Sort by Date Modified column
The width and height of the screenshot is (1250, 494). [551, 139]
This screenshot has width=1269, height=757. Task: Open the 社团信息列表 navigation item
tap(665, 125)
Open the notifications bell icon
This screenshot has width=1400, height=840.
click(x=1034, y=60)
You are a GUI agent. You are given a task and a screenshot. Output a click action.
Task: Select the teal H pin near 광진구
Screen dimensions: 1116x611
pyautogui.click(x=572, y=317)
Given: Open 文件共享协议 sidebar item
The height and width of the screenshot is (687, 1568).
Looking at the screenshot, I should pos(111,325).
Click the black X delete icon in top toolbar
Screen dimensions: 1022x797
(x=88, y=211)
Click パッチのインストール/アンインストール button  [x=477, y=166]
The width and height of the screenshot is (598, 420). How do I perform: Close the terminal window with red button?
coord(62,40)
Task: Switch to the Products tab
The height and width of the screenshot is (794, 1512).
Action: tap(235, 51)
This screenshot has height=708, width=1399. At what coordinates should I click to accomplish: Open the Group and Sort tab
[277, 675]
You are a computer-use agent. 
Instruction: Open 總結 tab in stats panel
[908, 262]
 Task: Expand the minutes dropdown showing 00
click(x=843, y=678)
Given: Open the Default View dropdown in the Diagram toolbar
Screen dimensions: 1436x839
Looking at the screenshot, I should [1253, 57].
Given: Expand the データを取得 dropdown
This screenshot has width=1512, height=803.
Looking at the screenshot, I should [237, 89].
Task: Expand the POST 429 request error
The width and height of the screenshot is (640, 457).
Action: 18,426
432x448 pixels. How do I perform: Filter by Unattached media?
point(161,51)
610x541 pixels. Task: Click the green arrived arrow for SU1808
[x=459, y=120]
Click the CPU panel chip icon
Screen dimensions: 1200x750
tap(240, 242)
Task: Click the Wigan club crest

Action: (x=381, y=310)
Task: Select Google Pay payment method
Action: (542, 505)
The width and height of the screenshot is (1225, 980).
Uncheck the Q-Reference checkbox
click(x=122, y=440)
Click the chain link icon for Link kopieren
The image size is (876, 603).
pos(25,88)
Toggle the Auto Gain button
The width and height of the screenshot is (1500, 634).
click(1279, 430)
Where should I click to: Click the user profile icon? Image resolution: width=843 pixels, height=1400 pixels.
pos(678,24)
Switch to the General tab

_ _ _ _

▸ YOUR OBJECTIVE:
Would you print exactly and only the lines of the material above that run from the line with "You are a computer-use agent." through the line with "Task: Expand the POST 429 request error", both included?

▸ RESPONSE TO THIS TASK:
You are a computer-use agent. 
Instruction: Open 總結 tab in stats panel
[908, 262]
 Task: Expand the minutes dropdown showing 00
click(x=843, y=678)
Given: Open the Default View dropdown in the Diagram toolbar
Screen dimensions: 1436x839
Looking at the screenshot, I should [1253, 57].
Given: Expand the データを取得 dropdown
This screenshot has width=1512, height=803.
Looking at the screenshot, I should [237, 89].
Task: Expand the POST 429 request error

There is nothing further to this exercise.